Oliver also said she believes the ease of her transition into the job was largely due to Pachikara’s organization. “He left a very extensive framework for what this position entails,” she said. “So walking into the new role, I already had a roadmap of what to expect.” She added that she will still be learning to find her footing throughout the year, but that support from the “dean team” will make it easier.
Pachikara said in an interview in May that he had long thought about taking on a more administrative position and began to explore opportunities last school year. He said that deciding to take the new job was a difficult choice for multiple reasons, one being that he was raised in the D.C. area. “Not only am I going to a new school,” he said in an interview with the Bit, “I’m leaving home.”
Additionally, Pachikara said that it was hard to leave GDS since he feels the school has “been really instrumental” in developing him as an educator and a human being. “It’s hard to leave a place that’s helped me grow so much,” he said.
Pachikara specifically cited the autonomy given to teachers and the flexibility of administrators as reasons he loved teaching at GDS. He said that other schools he worked at prior to GDS had not given teachers as much freedom. He added that he appreciates GDS’ students, faculty “and also the free food in the cafeteria.”
Though Pachikara said he was sad to move on, he said that there is one GDS tradition he is not sorry to be leaving. “I won’t miss chaperoning the ninth grade lock-in,” he said jokingly. “It’s not because of the kids; it’s just that it’s kind of scary to be in a place overnight with a bunch of kids.”
History teacher Sue Ikenberry said she found out about Pachikara’s new job when he told her himself, which was relatively soon after he made the decision to leave. Ikenberry said that she knew Pachikara before he worked at GDS, when he worked at Anacostia High School, through their work with their schools’ respective Quiz Bowl teams. Ikenberry added that she told him about the job opening for his initial position at GDS, and since then, the two have had a very close relationship. “There was a long time there when he used to call me mom and I used to call him son,” she joked. “I think the world of him.”
“If it wasn’t for Sue, I wouldn’t be here,” Pachikara said. “I would have not even known about this fairyland world known as GDS.”

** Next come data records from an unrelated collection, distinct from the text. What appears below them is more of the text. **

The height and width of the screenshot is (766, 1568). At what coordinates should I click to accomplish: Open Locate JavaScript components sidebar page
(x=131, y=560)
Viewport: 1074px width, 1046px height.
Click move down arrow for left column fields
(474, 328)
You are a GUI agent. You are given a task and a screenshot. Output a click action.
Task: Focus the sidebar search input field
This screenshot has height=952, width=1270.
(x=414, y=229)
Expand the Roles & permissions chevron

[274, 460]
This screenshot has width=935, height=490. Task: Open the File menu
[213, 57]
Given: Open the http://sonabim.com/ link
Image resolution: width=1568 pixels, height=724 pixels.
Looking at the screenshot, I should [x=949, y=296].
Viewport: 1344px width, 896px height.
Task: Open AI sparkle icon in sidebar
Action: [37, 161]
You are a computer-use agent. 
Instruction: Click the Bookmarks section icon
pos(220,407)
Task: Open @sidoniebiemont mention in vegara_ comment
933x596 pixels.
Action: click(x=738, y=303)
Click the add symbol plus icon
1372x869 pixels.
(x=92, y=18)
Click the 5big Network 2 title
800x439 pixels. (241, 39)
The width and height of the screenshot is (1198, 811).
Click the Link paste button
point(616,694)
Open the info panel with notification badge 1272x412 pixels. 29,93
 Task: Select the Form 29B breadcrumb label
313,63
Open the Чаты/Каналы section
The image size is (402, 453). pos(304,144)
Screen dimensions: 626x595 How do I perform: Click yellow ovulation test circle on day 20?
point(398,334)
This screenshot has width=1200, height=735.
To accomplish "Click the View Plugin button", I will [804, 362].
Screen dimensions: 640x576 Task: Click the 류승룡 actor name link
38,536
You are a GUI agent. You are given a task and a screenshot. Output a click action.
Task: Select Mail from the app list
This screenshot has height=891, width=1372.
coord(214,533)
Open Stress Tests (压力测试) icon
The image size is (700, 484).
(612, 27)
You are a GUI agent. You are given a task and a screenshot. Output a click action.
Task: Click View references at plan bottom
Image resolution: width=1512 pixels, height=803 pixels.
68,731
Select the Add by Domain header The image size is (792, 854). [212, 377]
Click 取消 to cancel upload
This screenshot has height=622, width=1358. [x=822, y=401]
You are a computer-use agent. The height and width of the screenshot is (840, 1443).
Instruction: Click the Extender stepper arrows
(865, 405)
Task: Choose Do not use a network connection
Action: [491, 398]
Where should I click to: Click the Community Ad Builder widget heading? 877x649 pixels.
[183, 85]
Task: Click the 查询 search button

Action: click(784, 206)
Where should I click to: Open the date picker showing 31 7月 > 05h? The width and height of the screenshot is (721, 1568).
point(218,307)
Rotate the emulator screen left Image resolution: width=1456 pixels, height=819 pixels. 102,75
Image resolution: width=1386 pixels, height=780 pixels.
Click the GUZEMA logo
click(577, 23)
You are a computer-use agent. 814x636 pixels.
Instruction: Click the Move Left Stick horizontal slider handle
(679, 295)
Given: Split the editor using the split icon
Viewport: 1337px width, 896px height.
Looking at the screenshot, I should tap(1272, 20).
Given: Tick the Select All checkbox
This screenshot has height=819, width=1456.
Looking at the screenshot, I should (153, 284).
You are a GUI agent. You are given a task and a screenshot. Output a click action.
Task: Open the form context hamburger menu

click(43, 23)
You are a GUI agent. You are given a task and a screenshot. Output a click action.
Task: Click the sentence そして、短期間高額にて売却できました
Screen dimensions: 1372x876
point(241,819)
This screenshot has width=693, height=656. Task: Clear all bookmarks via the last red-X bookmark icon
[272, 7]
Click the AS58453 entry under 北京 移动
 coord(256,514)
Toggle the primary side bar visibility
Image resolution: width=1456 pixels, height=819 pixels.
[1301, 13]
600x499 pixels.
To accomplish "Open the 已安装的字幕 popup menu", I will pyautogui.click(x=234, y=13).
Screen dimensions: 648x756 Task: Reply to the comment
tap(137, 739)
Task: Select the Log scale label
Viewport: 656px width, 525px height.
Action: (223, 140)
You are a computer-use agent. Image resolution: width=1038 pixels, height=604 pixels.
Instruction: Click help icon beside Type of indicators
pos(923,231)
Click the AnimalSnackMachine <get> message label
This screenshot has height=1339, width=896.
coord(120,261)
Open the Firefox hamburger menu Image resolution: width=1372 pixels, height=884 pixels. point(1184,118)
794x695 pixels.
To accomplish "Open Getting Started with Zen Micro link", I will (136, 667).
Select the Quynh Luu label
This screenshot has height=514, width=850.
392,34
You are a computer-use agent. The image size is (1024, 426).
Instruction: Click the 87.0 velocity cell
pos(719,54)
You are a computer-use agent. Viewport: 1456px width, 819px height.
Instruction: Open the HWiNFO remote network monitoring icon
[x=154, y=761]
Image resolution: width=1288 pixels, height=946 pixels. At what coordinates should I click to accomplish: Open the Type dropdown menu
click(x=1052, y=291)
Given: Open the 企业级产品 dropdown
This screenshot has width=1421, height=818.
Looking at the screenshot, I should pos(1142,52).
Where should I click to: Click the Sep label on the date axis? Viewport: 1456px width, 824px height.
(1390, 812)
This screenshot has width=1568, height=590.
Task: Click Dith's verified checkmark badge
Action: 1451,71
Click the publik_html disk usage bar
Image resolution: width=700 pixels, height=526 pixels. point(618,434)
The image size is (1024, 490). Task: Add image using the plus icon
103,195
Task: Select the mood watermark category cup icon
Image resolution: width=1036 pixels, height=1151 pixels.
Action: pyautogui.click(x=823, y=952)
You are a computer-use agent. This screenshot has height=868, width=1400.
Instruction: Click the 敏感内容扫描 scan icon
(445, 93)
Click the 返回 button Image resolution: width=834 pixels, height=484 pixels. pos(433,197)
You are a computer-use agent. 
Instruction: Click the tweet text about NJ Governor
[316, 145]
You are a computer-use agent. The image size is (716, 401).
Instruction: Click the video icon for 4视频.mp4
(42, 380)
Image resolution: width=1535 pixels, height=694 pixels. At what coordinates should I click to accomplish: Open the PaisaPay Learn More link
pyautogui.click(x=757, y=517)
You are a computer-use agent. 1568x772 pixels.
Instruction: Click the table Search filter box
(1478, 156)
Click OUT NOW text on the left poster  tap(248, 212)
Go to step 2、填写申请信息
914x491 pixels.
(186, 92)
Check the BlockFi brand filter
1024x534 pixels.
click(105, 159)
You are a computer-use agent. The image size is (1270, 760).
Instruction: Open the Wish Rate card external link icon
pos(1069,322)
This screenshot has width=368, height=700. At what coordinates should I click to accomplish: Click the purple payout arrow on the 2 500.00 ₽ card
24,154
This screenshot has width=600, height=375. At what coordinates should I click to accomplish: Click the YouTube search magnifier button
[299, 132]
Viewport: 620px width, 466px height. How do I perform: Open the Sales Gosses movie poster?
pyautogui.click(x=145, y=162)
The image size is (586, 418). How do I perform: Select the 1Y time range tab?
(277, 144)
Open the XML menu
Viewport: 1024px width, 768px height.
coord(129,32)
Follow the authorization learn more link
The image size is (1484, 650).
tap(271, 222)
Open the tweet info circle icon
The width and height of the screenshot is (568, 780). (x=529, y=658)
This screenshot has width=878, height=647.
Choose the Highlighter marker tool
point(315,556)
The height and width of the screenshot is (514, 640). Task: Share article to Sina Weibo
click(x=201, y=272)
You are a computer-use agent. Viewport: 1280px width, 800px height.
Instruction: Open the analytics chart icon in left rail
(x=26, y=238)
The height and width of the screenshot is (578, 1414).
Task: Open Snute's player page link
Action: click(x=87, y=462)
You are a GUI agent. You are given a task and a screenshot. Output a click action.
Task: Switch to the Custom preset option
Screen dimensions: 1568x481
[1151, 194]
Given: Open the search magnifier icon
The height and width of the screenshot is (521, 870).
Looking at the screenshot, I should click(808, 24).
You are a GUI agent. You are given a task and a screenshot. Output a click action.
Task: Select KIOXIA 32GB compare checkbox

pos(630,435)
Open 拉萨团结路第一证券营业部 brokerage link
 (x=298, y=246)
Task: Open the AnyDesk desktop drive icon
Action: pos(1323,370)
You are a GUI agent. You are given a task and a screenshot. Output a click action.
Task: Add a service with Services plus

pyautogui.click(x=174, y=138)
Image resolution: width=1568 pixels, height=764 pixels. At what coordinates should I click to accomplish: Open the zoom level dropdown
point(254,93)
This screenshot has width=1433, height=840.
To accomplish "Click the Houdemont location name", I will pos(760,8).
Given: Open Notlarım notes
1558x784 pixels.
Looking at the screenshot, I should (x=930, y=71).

Former High School Principal Katie Gibson said in an interview in the spring that what she will miss most about Pachikara is his “way of engaging the students.” She mentioned Pachikara “getting everybody hyped” in assemblies with his emceeing and a bullhorn, and said that his general excitement is “a particular Abe trait that I will miss.”
Sophomores Kwaw Pobee and Eli Zucker, two of Pachikara’s former history students, both said they thought highly of him. Pobee described his class as very engaging. “It’s not just him talking at us the whole time,” Pobee said.
Pachikara reflected on how he felt about GDS when he started. “When I came here, the amount of people who were so smart and so thoughtful intimidated me, and I was like, ‘I don’t think I can cut it,’” he said. “But those people were also willing to teach me. I just feel like I’ve learned so much.”